### INFORMATION SHOWN
__________

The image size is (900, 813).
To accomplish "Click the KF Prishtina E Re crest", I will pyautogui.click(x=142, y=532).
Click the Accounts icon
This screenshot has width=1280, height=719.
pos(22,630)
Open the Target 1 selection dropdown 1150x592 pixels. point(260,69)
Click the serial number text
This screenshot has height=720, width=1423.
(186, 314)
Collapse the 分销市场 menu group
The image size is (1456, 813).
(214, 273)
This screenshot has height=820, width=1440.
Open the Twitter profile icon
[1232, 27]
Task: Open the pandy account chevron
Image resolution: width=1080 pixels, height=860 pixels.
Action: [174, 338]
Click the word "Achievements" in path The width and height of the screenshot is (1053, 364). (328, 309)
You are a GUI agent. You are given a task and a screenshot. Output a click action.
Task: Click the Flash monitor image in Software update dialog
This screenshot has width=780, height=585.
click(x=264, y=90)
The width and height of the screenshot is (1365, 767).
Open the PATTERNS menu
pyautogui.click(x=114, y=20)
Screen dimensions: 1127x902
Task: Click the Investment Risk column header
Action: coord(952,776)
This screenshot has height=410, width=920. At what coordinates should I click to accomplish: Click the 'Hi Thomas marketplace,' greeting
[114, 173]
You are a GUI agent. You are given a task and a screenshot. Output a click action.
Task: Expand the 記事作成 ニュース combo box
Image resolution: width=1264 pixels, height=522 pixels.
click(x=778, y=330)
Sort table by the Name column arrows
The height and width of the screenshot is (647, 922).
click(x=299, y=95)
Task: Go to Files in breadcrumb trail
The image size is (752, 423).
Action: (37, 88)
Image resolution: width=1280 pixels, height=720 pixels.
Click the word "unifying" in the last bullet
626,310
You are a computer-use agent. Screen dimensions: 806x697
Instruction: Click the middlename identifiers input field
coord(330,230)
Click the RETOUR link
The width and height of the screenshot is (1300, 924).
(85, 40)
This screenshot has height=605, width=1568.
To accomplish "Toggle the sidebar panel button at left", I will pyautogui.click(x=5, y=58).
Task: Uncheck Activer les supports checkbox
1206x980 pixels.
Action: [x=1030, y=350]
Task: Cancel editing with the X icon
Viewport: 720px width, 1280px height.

__________

### ACTIVITY
Each of the entries above should be written out again exactly.

### SOLUTION BELOW
The image size is (900, 813).
To accomplish "Click the KF Prishtina E Re crest", I will pyautogui.click(x=142, y=532).
Click the Accounts icon
This screenshot has width=1280, height=719.
pos(22,630)
Open the Target 1 selection dropdown 1150x592 pixels. point(260,69)
Click the serial number text
This screenshot has height=720, width=1423.
(186, 314)
Collapse the 分销市场 menu group
The image size is (1456, 813).
(214, 273)
This screenshot has height=820, width=1440.
Open the Twitter profile icon
[1232, 27]
Task: Open the pandy account chevron
Image resolution: width=1080 pixels, height=860 pixels.
Action: [174, 338]
Click the word "Achievements" in path The width and height of the screenshot is (1053, 364). (328, 309)
You are a GUI agent. You are given a task and a screenshot. Output a click action.
Task: Click the Flash monitor image in Software update dialog
This screenshot has width=780, height=585.
click(x=264, y=90)
The width and height of the screenshot is (1365, 767).
Open the PATTERNS menu
pyautogui.click(x=114, y=20)
Screen dimensions: 1127x902
Task: Click the Investment Risk column header
Action: coord(952,776)
This screenshot has height=410, width=920. At what coordinates should I click to accomplish: Click the 'Hi Thomas marketplace,' greeting
[114, 173]
You are a GUI agent. You are given a task and a screenshot. Output a click action.
Task: Expand the 記事作成 ニュース combo box
Image resolution: width=1264 pixels, height=522 pixels.
click(x=778, y=330)
Sort table by the Name column arrows
The height and width of the screenshot is (647, 922).
click(x=299, y=95)
Task: Go to Files in breadcrumb trail
The image size is (752, 423).
Action: (37, 88)
Image resolution: width=1280 pixels, height=720 pixels.
Click the word "unifying" in the last bullet
626,310
You are a computer-use agent. Screen dimensions: 806x697
Instruction: Click the middlename identifiers input field
coord(330,230)
Click the RETOUR link
The width and height of the screenshot is (1300, 924).
(85, 40)
This screenshot has height=605, width=1568.
To accomplish "Toggle the sidebar panel button at left", I will pyautogui.click(x=5, y=58).
Task: Uncheck Activer les supports checkbox
1206x980 pixels.
Action: [x=1030, y=350]
Task: Cancel editing with the X icon
Viewport: 720px width, 1280px height.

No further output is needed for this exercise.